In 1936, after the coup of the clerical-fascist forces under Franco , he went to Spain and fought in the ranks of the International Brigades on the side of the Second Spanish Republic . In 1939 Major Kriegel left Spain together with the defeated republican units and was apparently only temporarily interned in France. He was one of the few who escaped this tragedy.

In 1940 he appeared on the side of the Chinese Red Army under Mao Zedong in China . His Far Eastern episode ended in Burma in 1945 alongside the US Army in the fight against the Japanese .

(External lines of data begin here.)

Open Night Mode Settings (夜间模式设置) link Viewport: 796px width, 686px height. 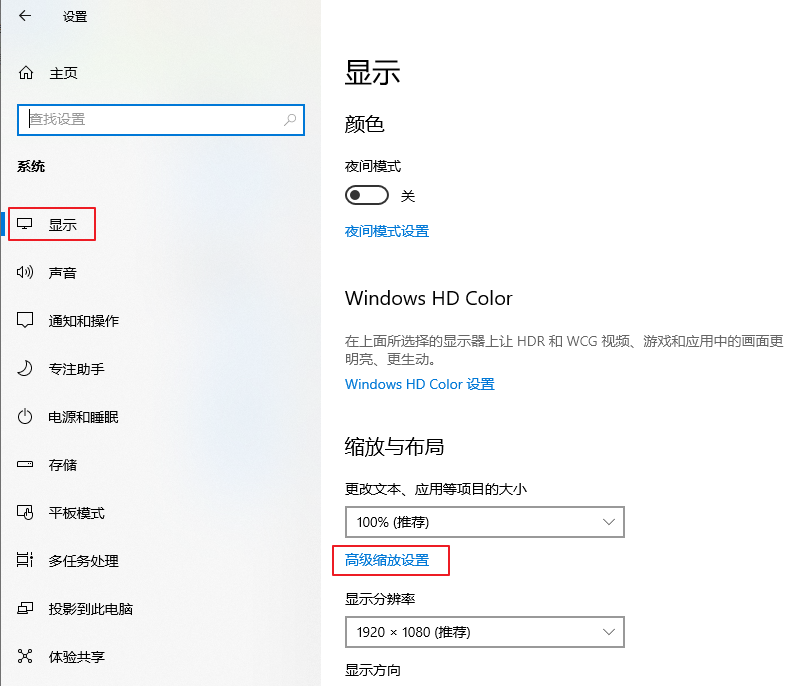[386, 231]
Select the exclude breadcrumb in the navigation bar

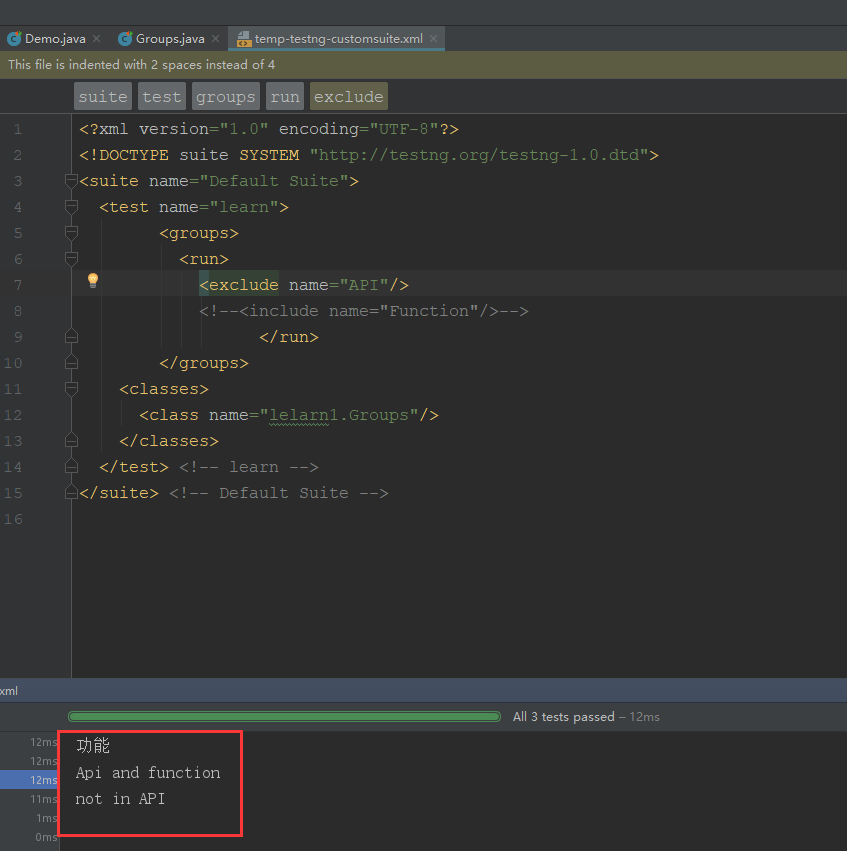348,96
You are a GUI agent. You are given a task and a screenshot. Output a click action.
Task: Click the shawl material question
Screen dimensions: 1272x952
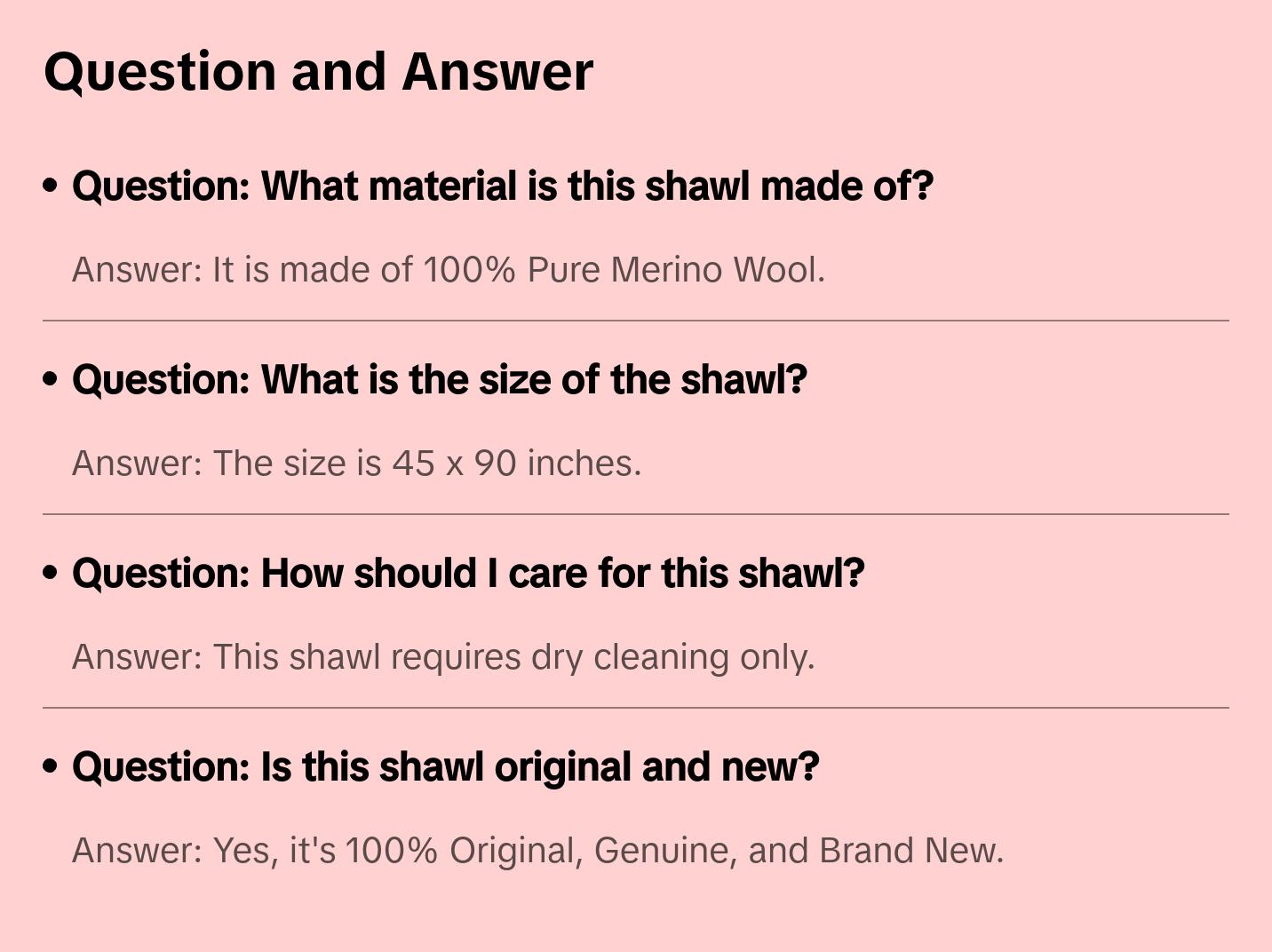tap(502, 186)
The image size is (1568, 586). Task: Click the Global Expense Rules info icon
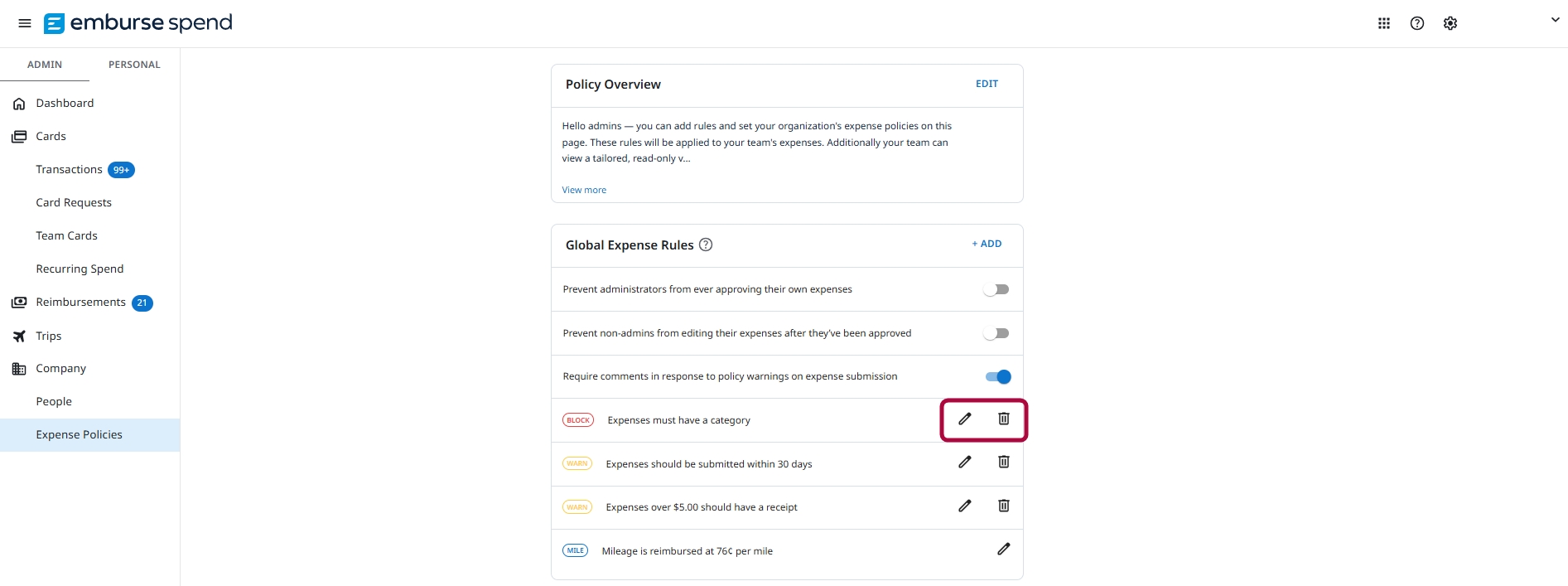click(706, 245)
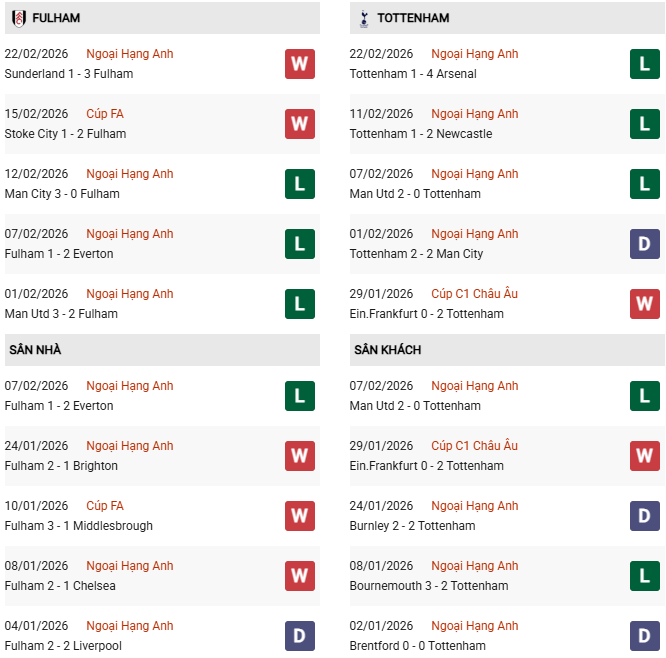Screen dimensions: 666x658
Task: Select the SÂN KHÁCH section header
Action: click(x=387, y=350)
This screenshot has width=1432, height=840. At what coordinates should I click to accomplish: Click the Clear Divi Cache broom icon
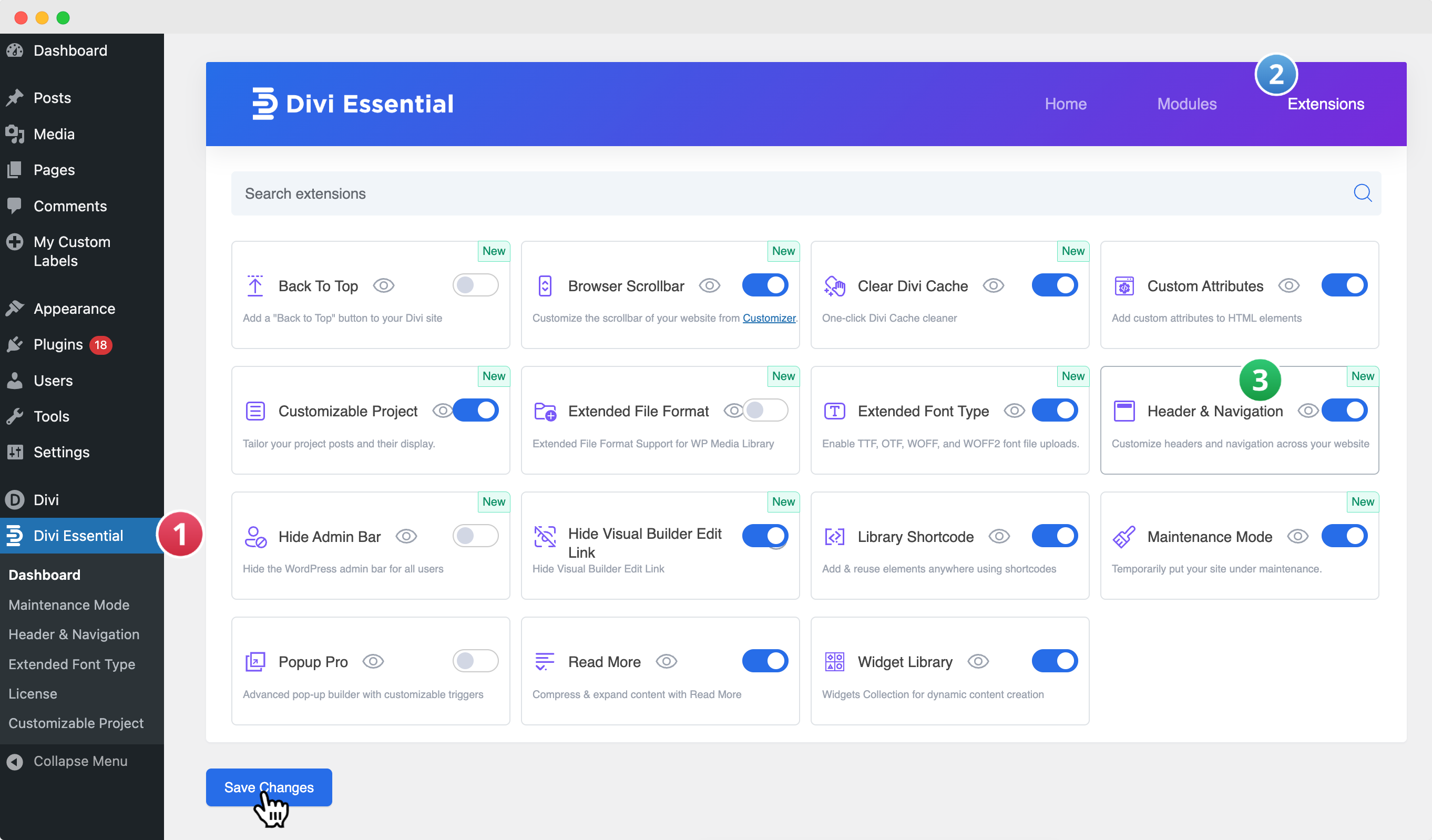[834, 285]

In 1945 he returned to Czechoslovakia and became active in the ČKD Sokolovo . He became a leading member of KSČ Praha. During the clashes between the bourgeoisie and the KSČ in February 1948, he played a leading role as commissar of the People's Militia in Prague. He also became acquainted with other later protagonists of the Prague Spring such as Josef Smrkovský .

In 1949 and 1950 he became Deputy Minister of Health and was responsible for implementing his party's agenda in this area. In the 1950s he ran into problems in the struggle against Zionism . Between 1963 and 1969 he was a health consultant in Cuba and worked closely with Fidel Castro .

In the 1960s he rose to the management circles of KSČ. In 1968, as chairman of the National Front, he played a leading role in the Prague Spring - a search for a third way beyond Stalinism. After the invasion of the Warsaw Pact troops , he and the entire leadership - Alexander Dubček , Oldřich Černík , Josef Smrkovský, J. Špaček, B. Šimon, Ludvík Svoboda - were brought to Moscow . As the only member of the Czechoslovak delegation, he refused to sign the Moscow Protocol , which came about under the dictates of the Moscow party leadership and marked the end of the Prague Spring. In October 1968 he voted against the treaty on the "provisional stationing" of Soviet troops in Czechoslovakia.

In 1969 he was expelled from the KSČ. In 1977 he signed Charter 77 . He was monitored by the State Security and died in 1979 in poor material conditions.